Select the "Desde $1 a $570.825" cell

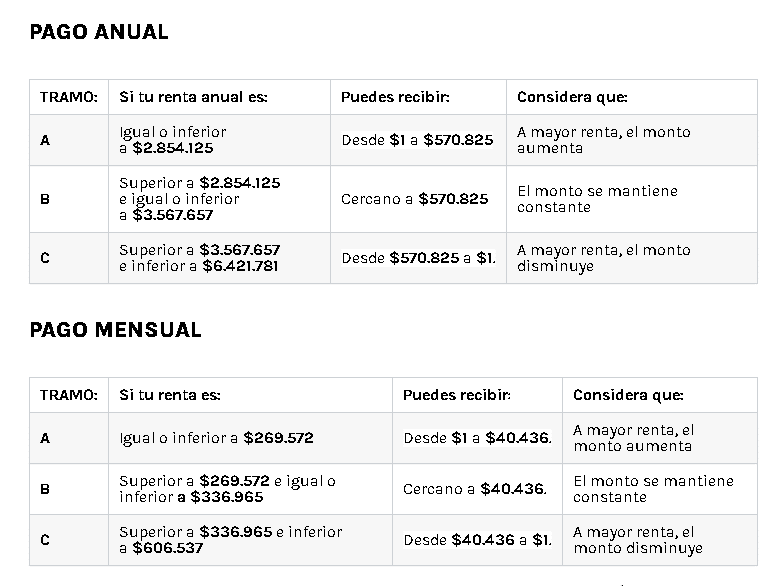click(x=417, y=140)
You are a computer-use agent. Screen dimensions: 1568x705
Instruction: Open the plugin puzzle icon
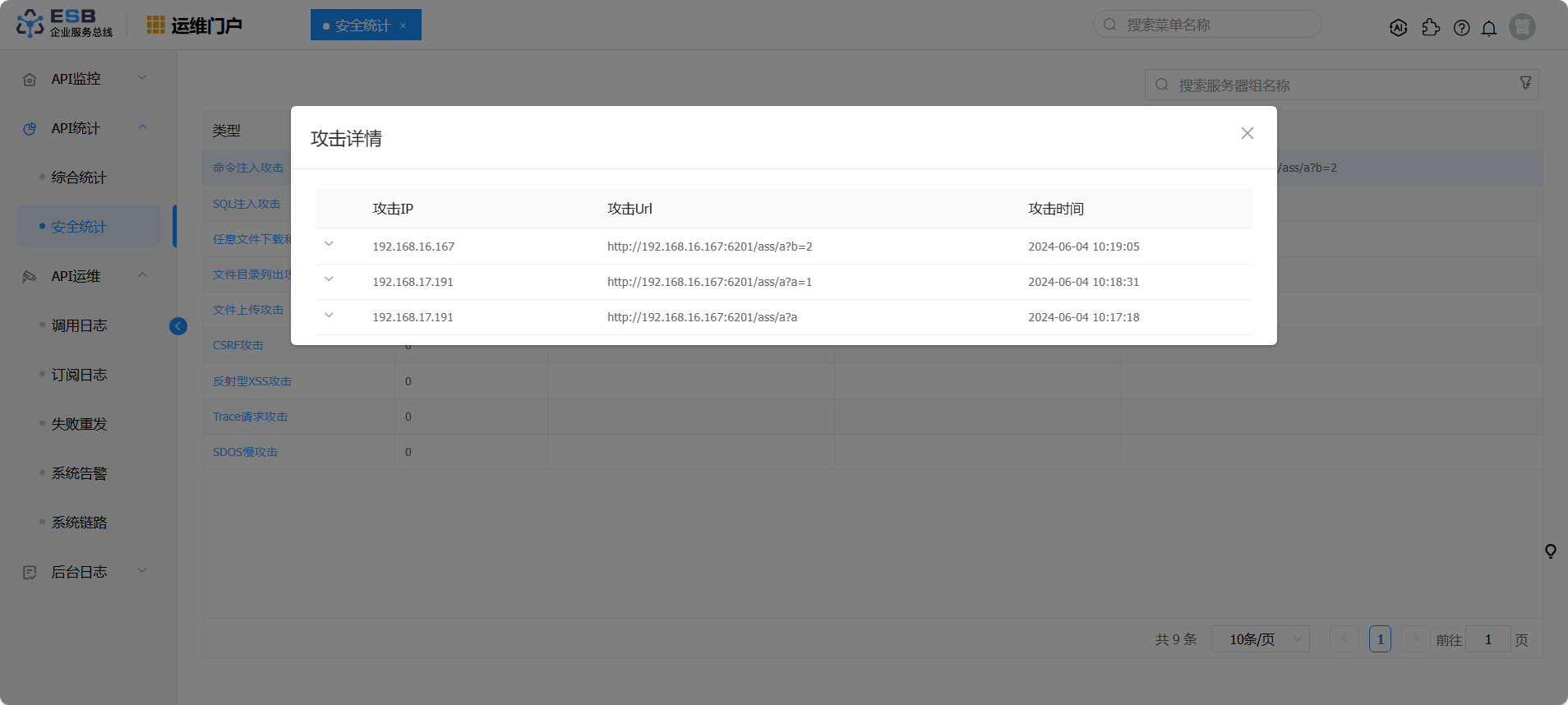1431,27
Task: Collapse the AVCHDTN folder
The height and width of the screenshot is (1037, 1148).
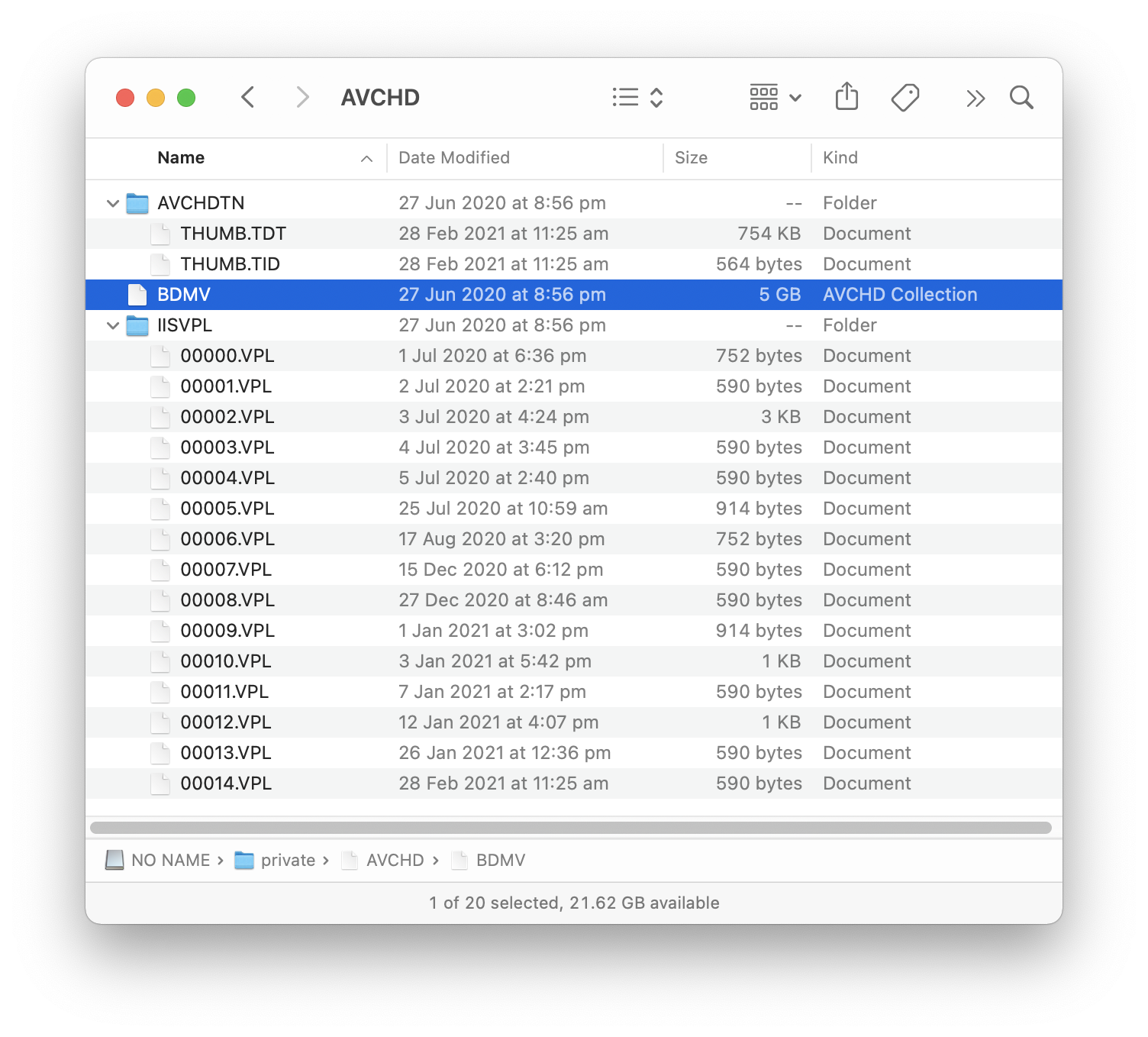Action: pos(113,203)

☆ ☆ ☆

Task prompt =>
Word for word, repeat the lines of data above, omitting every picture.

Reply =>
Select the "Desde $1 a $570.825" cell

click(x=417, y=140)
You are a computer-use agent. Screen dimensions: 1568x705
Instruction: Open the plugin puzzle icon
1431,27
Task: Collapse the AVCHDTN folder
The height and width of the screenshot is (1037, 1148).
Action: pos(113,203)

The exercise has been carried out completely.